The relationship is clearly strongest in the Barents Sea, which is marked with black lines in the picture. When we averaged the SSTs inside that region and created a time series, we could compare it to the CET time series:

cet_timeseries_1_0
Here the time series for Barents Sea SSTs is shown in blue, along with the time series for CET in orange (the latter time series is multiplied by –1 to make the figure more readable).

The correlation between the two time series is –0.44 for the period starting in 1979. But we were interested in what happened during periods starting earlier than 1979. Then we had to use a different data set for the SSTs (CERA-20C, while we used ERA-Interim for the recent period). What we did was to investigate all possible periods with the same length as 1979–2017, starting with 1901–1939. For each period, we computed the correlation between SSTs in the Barents Sea and CET, and found this:

cet_stationarity_0
The correlation between Barents Sea SST and CET for each possible 38-year period starting with 1901–1939. The correlations in blue are based on CERA-20C, and the orange star shows the correlation for the ERA-Interim data.

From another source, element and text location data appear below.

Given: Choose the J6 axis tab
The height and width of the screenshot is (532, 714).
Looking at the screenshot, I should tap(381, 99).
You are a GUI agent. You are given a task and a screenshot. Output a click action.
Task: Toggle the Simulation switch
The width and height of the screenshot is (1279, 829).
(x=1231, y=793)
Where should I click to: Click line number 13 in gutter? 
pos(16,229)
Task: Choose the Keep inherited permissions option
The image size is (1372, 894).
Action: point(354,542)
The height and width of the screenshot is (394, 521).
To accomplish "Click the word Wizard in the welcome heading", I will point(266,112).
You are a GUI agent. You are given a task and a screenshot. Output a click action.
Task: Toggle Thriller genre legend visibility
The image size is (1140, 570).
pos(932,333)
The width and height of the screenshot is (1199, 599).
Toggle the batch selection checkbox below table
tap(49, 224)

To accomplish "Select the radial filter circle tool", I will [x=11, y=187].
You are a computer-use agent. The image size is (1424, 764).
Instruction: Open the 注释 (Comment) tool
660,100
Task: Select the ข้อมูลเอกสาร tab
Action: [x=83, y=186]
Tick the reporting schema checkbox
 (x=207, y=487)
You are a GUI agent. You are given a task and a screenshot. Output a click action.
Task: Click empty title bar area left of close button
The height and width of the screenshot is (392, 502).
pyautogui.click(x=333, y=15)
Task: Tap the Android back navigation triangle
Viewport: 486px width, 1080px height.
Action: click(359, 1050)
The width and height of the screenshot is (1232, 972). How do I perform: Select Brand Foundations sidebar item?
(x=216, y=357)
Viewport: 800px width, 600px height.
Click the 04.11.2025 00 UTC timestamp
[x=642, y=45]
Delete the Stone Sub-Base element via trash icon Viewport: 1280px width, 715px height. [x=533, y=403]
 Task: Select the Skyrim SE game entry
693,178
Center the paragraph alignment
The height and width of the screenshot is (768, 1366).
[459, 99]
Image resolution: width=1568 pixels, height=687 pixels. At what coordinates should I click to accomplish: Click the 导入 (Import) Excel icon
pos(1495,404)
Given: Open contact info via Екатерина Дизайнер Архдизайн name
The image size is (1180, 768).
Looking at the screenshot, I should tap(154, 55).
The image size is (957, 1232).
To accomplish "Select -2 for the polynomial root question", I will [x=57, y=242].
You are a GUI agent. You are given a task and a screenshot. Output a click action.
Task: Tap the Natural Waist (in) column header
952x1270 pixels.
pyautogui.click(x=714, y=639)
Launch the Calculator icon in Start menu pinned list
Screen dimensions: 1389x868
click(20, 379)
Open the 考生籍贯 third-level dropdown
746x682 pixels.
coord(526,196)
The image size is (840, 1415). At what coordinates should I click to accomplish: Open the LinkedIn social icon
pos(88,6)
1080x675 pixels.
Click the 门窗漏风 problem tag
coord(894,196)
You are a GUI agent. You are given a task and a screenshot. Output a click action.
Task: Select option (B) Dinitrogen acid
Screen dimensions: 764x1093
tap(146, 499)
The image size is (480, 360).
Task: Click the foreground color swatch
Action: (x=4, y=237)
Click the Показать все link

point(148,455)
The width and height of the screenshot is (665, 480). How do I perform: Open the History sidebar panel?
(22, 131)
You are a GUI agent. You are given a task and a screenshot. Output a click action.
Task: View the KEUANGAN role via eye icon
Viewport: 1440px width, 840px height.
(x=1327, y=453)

The recent negative correlation of –0.44 is unprecedented. For periods starting early in the twentieth century the correlations are even positive. One of our main conclusions is that one should take great care when using Arctic SSTs to predict climate in later months.

There is also a Kudos web page about this article.

Erik Kolstad is currently investigating the relationship between Arctic sea ice and the North Atlantic Oscillation.

How does the ocean influence temperature over land?

Norway is much warmer than most other places at similar latitudes. The picture below shows fishing activity in northern Norway in winter; this could not have been possible without the warm Norwegian Atlantic Current, which brings warm water masses from the south throughout the year.

'Winter_in_Lofoten,_1886'_by_Otto_Sinding,_Bergen_Kunstmuseum
“Vinter i Lofoten” (1886), painted by Otto Sinding

In a new paper, Marius Årthun, Noel Keenlyside and Erik Kolstad from our project group and colleague Tor Eldevik from the Bjerknes Centre for Climate Research investigate the causes of European temperature variations on long time scales. For instance, we know that the temperature in parts of Scandinavia fluctuates with a period of 14 years. The paper shows that this is probably because the sea surface temperatures in the Nordic Seas also fluctuate on the same time scale. The mean westerly winds then transport air masses form over the ocean to over land, and thus the connection between the ocean and land is mediated. We can use this information to predict variations between colder-than-normal and warmer-than-normal, potentially several years ahead.

The title of the paper is Time scales and sources of European temperature variability, and it has now been accepted for publication in Geophysical Research Letters (GRL). Here is the abstract:

Skillful predictions of continental climate would be of great practical benefit for society and stakeholders. It nevertheless remains fundamentally unresolved to what extent climate is predictable, for what features, at what time scales, and by which mechanisms. Here we identify the dominant time scales and sources of European surface air temperature (SAT) variability during the cold season using a coupled climate reanalysis, and a statistical method that estimates SAT variability due to atmospheric circulation anomalies. We find that eastern Europe is dominated by sub-decadal SAT variability associated with the North Atlantic Oscillation, whereas interdecadal and multi-decadal SAT variability over northern and southern Europe are thermodynamically driven by ocean temperature anomalies. Our results provide evidence that temperature anomalies in the North Atlantic Ocean are advected over land by the mean westerly winds, and, hence, provide a mechanism through which ocean temperature controls the variability and provides predictability of European SAT.